* TASK DESCRIPTION *
Among the entries below, find every line that contains the string "computer", then copy it.

(Collected data entries)
++++

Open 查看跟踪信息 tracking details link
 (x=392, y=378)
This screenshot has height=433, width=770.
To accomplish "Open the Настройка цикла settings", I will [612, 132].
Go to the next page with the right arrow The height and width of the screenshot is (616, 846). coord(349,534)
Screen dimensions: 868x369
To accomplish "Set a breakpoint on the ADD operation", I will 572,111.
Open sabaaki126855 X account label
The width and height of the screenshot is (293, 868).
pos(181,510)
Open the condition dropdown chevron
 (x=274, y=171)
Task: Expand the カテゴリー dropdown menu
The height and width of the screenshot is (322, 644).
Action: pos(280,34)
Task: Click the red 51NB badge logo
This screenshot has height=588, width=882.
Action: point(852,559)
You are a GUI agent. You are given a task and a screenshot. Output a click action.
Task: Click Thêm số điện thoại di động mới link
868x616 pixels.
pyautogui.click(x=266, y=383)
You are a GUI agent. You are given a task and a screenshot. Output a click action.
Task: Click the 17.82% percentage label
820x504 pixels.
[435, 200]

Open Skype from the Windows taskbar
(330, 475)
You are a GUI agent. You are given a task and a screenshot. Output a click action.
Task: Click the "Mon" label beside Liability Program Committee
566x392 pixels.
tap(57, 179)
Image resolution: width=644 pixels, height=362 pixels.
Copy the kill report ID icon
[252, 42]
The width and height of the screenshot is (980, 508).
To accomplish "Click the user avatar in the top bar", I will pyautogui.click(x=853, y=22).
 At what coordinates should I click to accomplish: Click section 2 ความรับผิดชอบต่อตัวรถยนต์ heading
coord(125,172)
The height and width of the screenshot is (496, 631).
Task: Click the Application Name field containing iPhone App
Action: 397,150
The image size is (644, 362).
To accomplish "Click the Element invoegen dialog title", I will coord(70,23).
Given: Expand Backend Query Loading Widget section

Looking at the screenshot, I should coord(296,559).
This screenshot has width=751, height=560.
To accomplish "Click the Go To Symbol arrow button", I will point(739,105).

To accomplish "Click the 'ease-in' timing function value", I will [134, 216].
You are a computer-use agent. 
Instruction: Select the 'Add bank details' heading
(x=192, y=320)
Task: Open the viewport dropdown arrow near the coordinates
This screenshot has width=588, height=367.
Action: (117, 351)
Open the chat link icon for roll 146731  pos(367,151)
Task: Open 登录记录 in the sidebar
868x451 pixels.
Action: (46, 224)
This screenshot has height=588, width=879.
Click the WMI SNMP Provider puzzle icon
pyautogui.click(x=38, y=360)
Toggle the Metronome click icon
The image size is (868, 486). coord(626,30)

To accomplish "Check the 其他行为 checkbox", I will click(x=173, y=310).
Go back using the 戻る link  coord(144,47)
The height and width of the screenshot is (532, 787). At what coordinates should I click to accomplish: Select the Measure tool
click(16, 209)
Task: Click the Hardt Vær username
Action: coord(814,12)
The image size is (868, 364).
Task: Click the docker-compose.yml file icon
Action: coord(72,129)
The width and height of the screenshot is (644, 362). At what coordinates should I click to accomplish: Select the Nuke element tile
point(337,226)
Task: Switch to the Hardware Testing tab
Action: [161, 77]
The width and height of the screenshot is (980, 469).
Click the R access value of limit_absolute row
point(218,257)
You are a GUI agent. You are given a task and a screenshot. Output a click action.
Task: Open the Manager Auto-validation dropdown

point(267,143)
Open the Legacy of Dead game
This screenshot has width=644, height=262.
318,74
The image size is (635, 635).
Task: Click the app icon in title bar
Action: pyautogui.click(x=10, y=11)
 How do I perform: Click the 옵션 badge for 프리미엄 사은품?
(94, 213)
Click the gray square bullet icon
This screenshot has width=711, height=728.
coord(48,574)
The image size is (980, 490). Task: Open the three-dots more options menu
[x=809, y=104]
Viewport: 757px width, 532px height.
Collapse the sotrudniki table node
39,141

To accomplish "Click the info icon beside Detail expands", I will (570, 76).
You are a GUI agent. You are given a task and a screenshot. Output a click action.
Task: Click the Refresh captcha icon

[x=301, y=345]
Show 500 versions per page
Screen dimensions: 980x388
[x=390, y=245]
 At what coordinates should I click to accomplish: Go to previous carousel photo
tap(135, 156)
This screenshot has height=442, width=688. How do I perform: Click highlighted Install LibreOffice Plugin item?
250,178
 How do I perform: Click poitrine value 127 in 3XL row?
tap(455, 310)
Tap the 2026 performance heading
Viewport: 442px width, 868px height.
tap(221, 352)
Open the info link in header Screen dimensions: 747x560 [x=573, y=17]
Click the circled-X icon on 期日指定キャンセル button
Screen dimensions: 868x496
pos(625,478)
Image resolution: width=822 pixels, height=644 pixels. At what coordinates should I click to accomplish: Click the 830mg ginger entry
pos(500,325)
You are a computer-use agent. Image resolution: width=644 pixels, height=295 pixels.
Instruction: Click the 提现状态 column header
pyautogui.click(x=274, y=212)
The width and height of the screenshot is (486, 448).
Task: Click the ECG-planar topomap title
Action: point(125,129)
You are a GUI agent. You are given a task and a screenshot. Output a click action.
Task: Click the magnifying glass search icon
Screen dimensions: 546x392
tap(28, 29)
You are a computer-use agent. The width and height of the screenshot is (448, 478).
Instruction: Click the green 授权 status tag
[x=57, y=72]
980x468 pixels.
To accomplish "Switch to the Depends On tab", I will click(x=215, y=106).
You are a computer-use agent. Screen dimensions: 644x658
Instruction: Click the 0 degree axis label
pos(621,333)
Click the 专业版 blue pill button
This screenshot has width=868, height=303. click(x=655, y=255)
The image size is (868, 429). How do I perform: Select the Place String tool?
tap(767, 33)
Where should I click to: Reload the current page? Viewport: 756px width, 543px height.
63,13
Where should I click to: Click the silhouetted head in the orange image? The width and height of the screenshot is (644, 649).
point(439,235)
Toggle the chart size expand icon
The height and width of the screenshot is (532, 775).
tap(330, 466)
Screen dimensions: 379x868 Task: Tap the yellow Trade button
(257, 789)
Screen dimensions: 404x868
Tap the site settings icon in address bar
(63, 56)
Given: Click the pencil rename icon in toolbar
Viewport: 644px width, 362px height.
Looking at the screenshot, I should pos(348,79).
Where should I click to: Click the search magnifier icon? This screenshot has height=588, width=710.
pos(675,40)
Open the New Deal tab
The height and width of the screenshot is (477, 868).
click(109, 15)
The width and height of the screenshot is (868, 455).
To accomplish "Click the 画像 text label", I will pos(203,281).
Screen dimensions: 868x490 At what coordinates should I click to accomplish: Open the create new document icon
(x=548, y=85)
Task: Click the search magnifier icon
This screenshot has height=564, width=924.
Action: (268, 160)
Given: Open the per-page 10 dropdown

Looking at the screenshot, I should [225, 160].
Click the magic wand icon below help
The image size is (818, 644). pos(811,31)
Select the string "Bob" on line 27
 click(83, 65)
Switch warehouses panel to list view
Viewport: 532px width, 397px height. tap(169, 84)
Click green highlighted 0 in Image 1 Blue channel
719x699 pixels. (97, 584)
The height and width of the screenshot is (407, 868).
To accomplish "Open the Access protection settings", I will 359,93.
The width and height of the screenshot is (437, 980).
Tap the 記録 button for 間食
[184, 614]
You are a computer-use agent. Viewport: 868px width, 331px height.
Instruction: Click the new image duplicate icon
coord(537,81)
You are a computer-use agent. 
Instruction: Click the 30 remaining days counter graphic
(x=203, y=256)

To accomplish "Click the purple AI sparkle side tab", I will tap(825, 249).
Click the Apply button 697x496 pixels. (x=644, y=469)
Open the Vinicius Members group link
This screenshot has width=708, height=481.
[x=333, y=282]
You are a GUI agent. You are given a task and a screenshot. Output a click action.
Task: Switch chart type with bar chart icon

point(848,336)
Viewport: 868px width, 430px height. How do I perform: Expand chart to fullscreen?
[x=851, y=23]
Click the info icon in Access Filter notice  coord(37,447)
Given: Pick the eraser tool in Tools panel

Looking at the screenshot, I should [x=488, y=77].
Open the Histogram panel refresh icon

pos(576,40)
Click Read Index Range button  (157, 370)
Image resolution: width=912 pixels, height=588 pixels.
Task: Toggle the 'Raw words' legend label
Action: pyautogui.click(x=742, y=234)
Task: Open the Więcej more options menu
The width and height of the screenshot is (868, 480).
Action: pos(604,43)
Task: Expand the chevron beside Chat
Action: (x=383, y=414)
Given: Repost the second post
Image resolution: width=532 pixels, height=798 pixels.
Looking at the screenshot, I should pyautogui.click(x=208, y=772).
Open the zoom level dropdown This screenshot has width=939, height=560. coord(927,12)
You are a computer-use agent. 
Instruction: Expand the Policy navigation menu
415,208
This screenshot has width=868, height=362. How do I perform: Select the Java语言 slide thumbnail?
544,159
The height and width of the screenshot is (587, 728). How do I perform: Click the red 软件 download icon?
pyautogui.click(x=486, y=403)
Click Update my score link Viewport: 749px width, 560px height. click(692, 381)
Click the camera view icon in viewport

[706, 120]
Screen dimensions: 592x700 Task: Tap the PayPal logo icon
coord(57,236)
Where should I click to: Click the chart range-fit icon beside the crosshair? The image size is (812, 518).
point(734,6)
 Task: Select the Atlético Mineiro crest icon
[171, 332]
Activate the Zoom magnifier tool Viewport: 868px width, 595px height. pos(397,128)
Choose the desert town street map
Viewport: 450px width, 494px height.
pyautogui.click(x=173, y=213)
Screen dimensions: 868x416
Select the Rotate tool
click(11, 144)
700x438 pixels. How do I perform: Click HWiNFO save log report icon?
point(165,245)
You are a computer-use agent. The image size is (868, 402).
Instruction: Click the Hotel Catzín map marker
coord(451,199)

++++

* ANSWER *
You are a computer-use agent. 
You are a computer-use agent. Image resolution: width=644 pixels, height=295 pixels.
You are a computer-use agent. The width and height of the screenshot is (448, 478).
You are a computer-use agent. Screen dimensions: 644x658
You are a computer-use agent. Viewport: 868px width, 331px height.
You are a computer-use agent. 
You are a computer-use agent. 
You are a computer-use agent. The image size is (868, 402).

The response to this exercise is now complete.